2012-03-24

Building an AVR transistor tester

I had known about the AVR transistor tester project for quite a while, but did never come around to build one. Doing a proper PCB is still a major undertaking for me…

But when Markus offered to send some his spare PCBs for free, I took my chance. I verified to have all parts available (except for the ATMega8), and the asked for one. It arrived really fast (the swiss post seems to be rather fast), but it proved Ians method of sending PCBs to be the right one:

A broken envelope

So I waited for my ATMega to arrive, and collected all parts:

Parts

The I went out to solder the board. It uses the smallest available size for all components, which make soldering the resistors quite fun (some of them sit a little bit wild). I found out that 2 resistors are swapped with regard to the schematic (the are originally the same size, but for providing the LCD contrast I needed to bridge one of them so it mattered to me). Since my LCD has a quite unusual pin assignment (pin 1 is in the middle) it was attached to the back of the PCB. Therefore the button and some connectors are also located there.

Finished PCB

Since Markus provided multiple locations for the test connectors, I used one for attaching a socket, and the other one for the Jacks. maybe I will use the third one for attaching some fixed wires on the case.

For programming I used by Buspirate again (together with AVRDude), and put everything on a breadboard:

Programming

Programming went without hiccups. But when I then tested everything, it didn’t work. The display got somehow initialized, but ended up will all characters black. The tester also didn’t turn off, which it should. So some debugging was in order.

First the supply voltage - check. Next the test outputs - check (all are 0 volts). But strangely the analog voltage reference output was also 0 volts, which it shouldn’t.

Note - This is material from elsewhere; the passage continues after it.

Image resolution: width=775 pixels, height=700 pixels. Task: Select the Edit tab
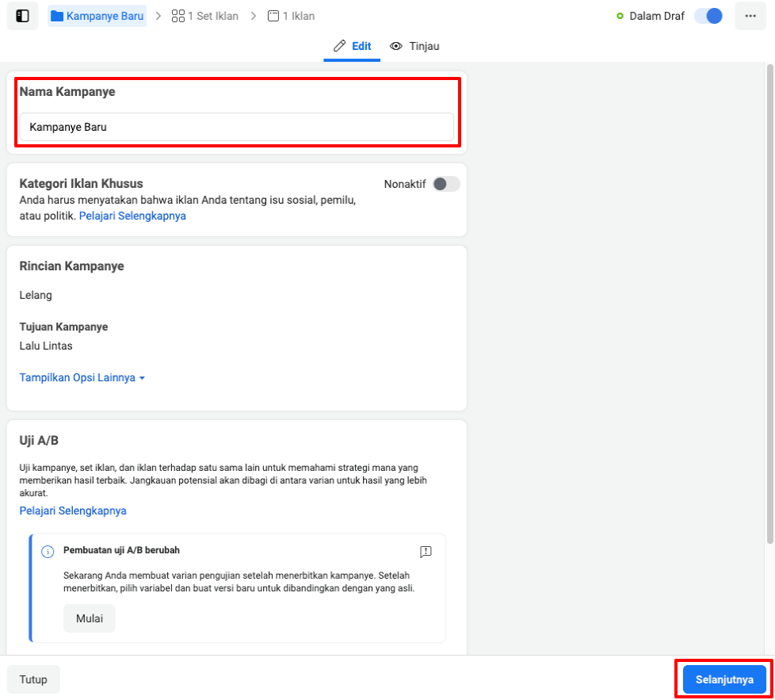[x=353, y=46]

Markus suspected that somehow the programming went wrong. So I re-downloaded the firmware from the project page again (before I used the firmware builder), programmed again - check. So somehow the first firmware I used was wrong.

So the last step was building it into a case. I did simply use a small box left used for some samples from Coilcraft

Open case

and just added a cutout for the LCD and holes for the connectors:

Final case

It’s not the prettiest one, but it works nicely.